- _WORK REQUIRED_: When you reach the line that contains "The width and", give it back exactly along with each line after it to the end of the entries; skip any pictures.

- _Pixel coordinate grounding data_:
= Beginning of Section =

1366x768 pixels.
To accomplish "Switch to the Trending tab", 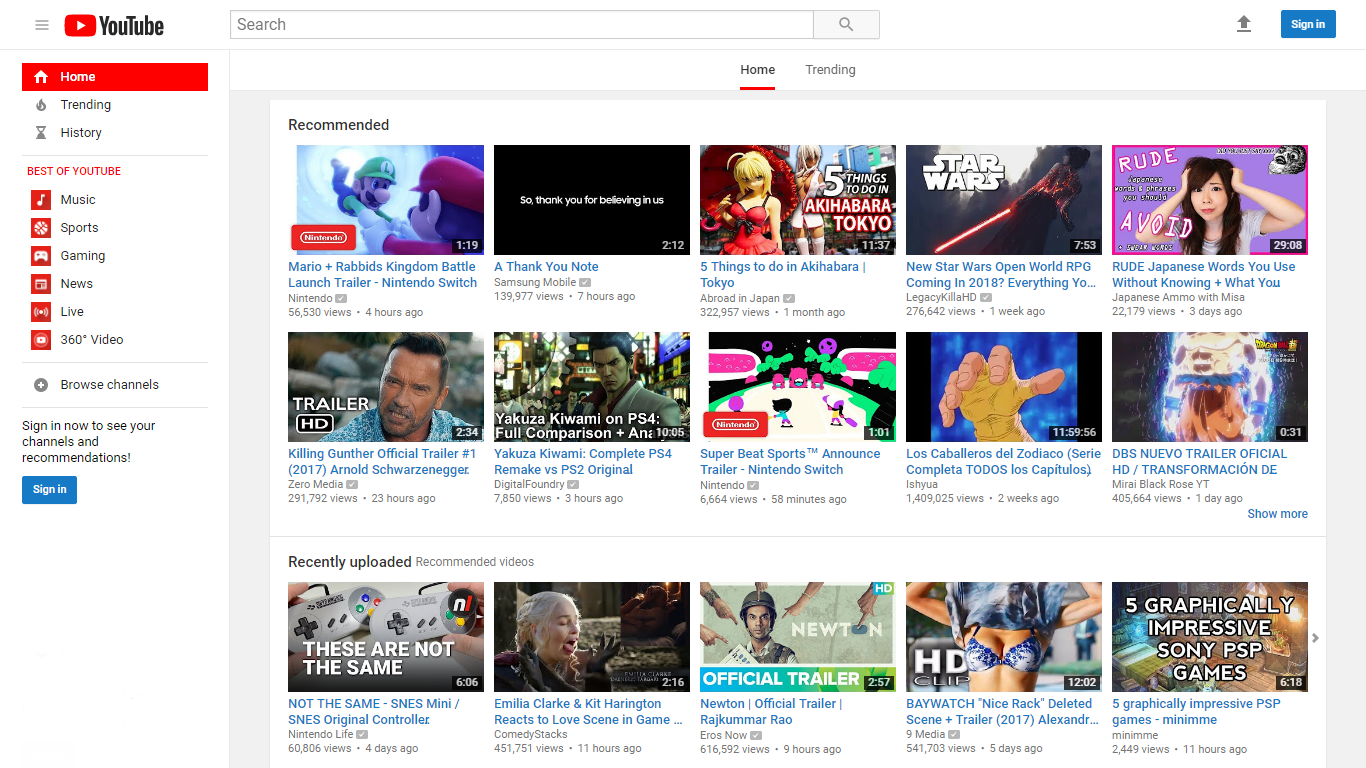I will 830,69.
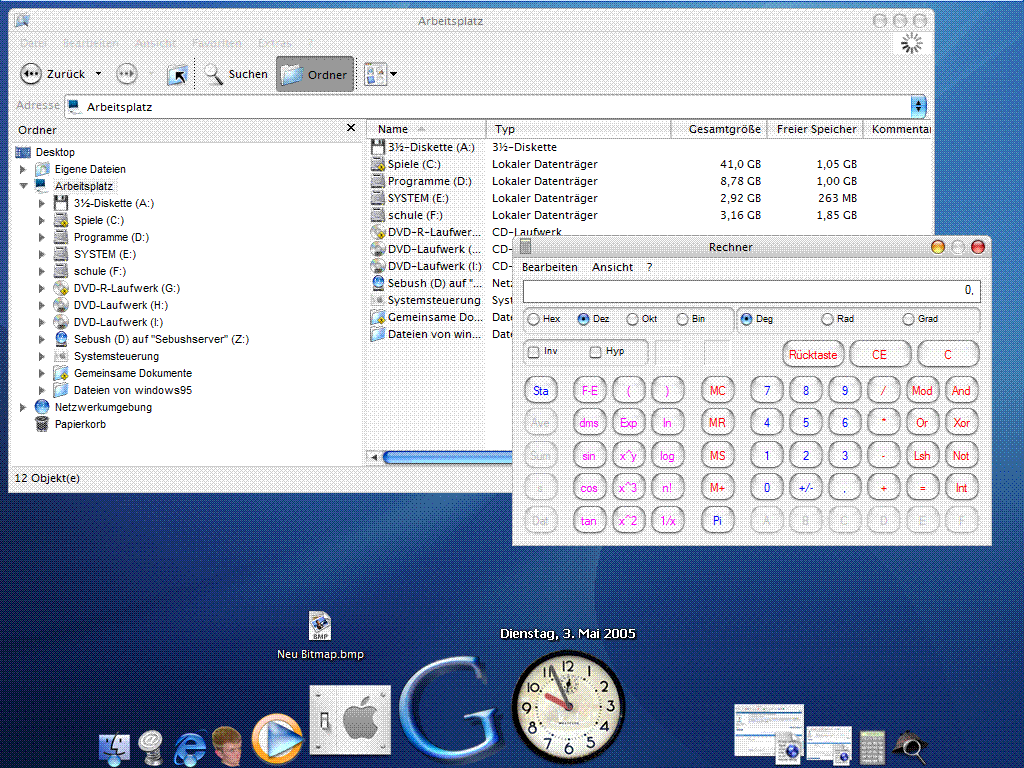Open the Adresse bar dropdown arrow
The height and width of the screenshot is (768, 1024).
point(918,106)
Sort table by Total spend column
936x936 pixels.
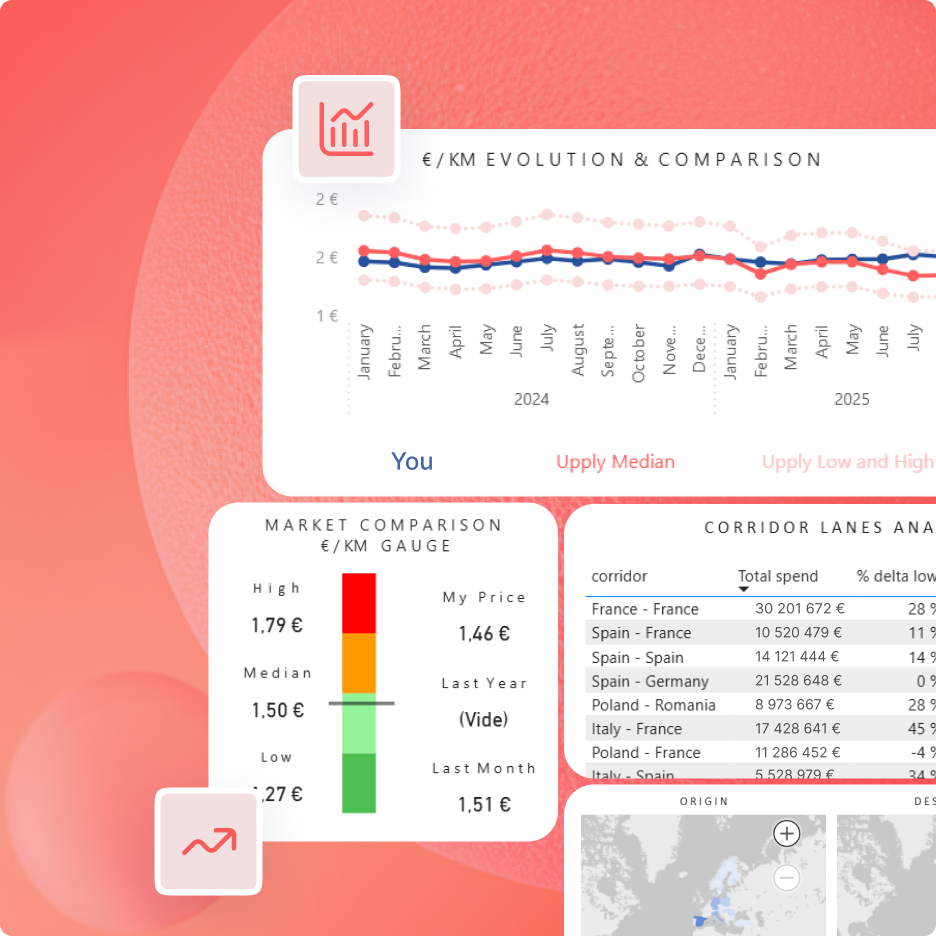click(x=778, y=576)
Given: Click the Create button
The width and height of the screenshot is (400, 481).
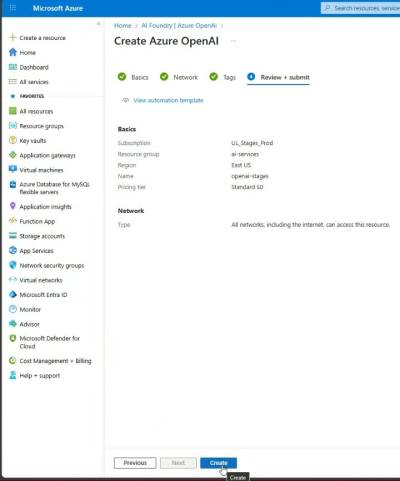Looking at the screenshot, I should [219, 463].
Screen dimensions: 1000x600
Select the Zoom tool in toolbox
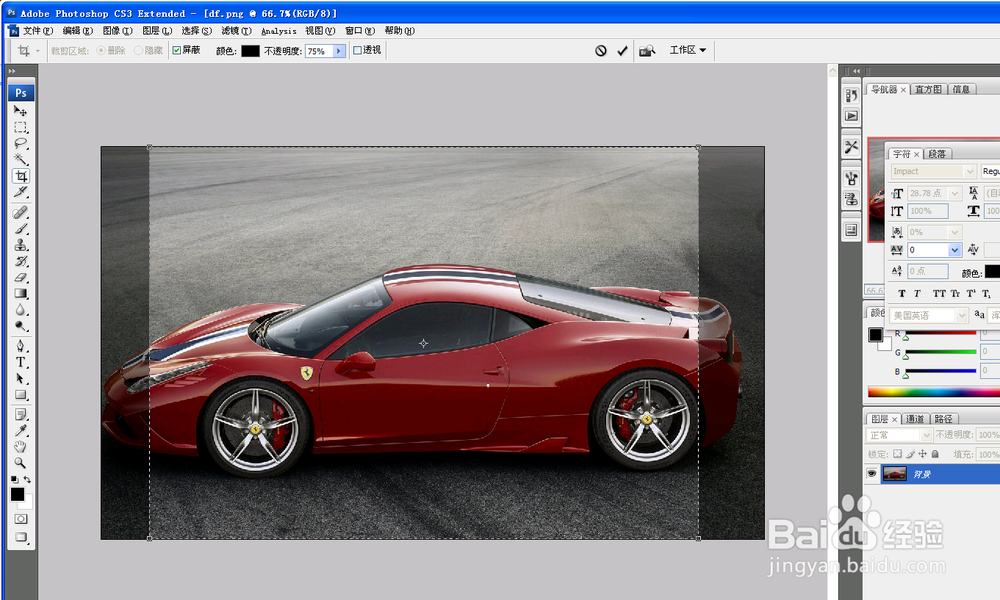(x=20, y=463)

= End of Section =

- _TASK ANSWER_:
The width and height of the screenshot is (400, 481).
Looking at the screenshot, I should [219, 463].
Screen dimensions: 1000x600
Select the Zoom tool in toolbox
(x=20, y=463)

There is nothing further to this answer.